While potentially a far better choice for the agriculture industry, soft robots come with their own challenges. The field of soft robotics itself is very new, with no practical applications yet commercialized. Most soft robots currently built can’t support an onboard power supply—which would be a necessity for robots expected to roam a field for hours at a time. In addition, some machine learning must take place for the robots to complete their assigned tasks.
“The biggest problem is control,” said Chowdhary, who also holds appointments with the Departments of Electrical and Computer Engineering, Computer Science, and Aerospace Engineering. “Traditional control methods don’t work for soft robots because of their soft and compliant nature.”
A major challenge the team is working on is that of making the robots learn difficult tasks from experience. One technique they are applying is reinforcement learning. The goal is for the robots to learn tasks through a few demonstrations from humans or other robots. The team believes that tackling the control problem for soft robots will drive advances in reinforcement learning and control.
Predicting how the robots will achieve their tasks and interact together is the job of Mattia Gazzola, the team’s computational modeling expert. Whereas traditional robots are normally tested through trial and error, that wouldn’t be an ideal approach when a robot is dealing with valuable growing plants. Unlike hard-bodied robots, soft robots have the additional challenge of body fluidity; when one part of the robot moves, it may affect another part.
Gazzola will run hundreds of simulations in order to predict accurately how a robot’s movements will impact the robot itself and the other robots around it.
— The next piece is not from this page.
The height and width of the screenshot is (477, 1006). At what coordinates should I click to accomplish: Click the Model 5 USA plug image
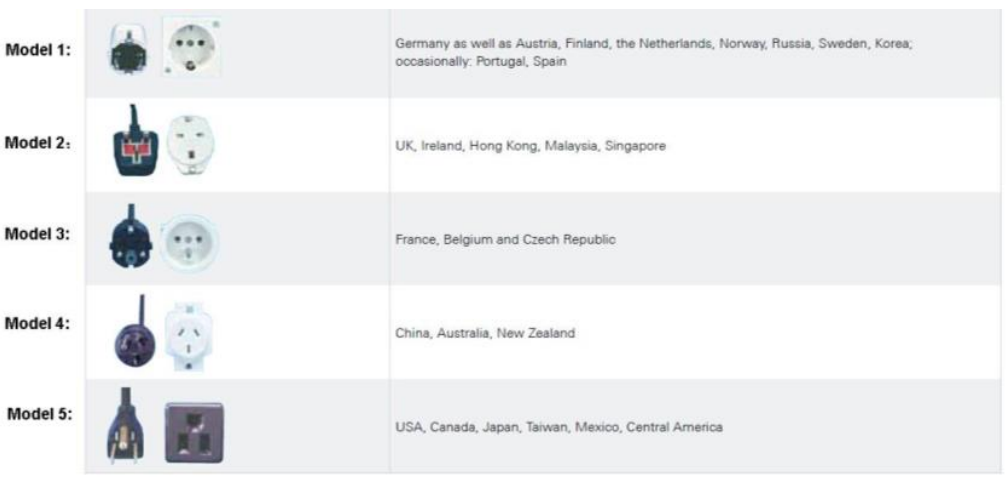tap(128, 426)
“One of the challenges is to acquire data to determine how we should activate the robots and get them to move in the field,” said Gazzola, assistant professor in mechanical science and engineering. “The goal is to do all of this in the computer. This way we can enhance the capabilities of these robots and develop them faster.”
One way the team will determine what movements are necessary will be to videotape the actions of crop sciences researchers as they perform maintenance tasks with berry shrubs. Sarah Lovell is the team’s crop scientist and polyculture expert. Her research group manages the berry plots that will eventually be used to test the robots. Their movements while pruning, weeding, inspecting, and harvesting the berries will be recorded for the group’s roboticists to mimic. When the robots get to the testing stage, Lovell will be there to oversee implementation and help troubleshoot potential issues.
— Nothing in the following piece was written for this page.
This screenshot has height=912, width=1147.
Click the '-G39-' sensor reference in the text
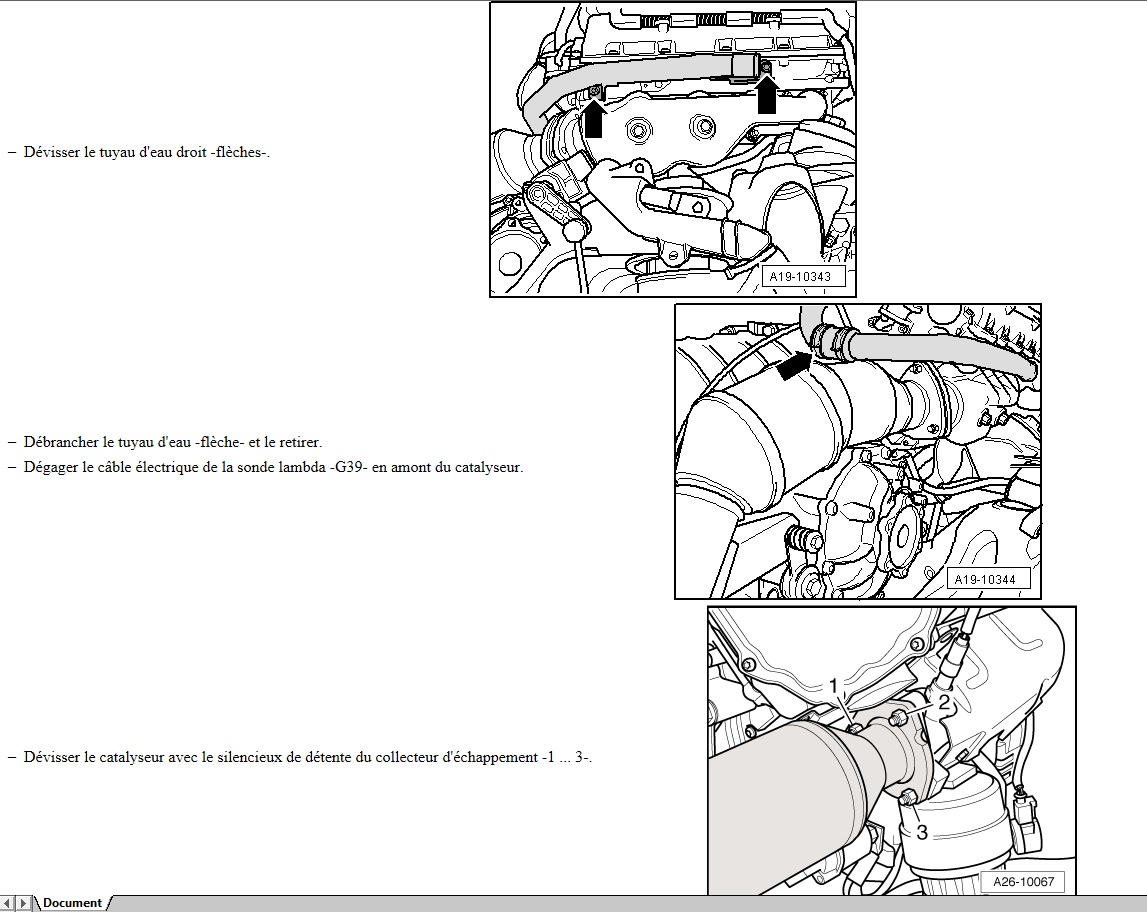click(x=349, y=467)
“I think field testing will help overcome the challenges we’ll face when developing the robots,” said Lovell, an associate professor in Crop Sciences. “We’ll learn a lot every time we take the robots into the field and see how they are working. It will be an iterative process in that way.”
This project is funded in part by the National Institute of Food and Agriculture through a joint program with the National Science Foundation called the National Robotics Initiative.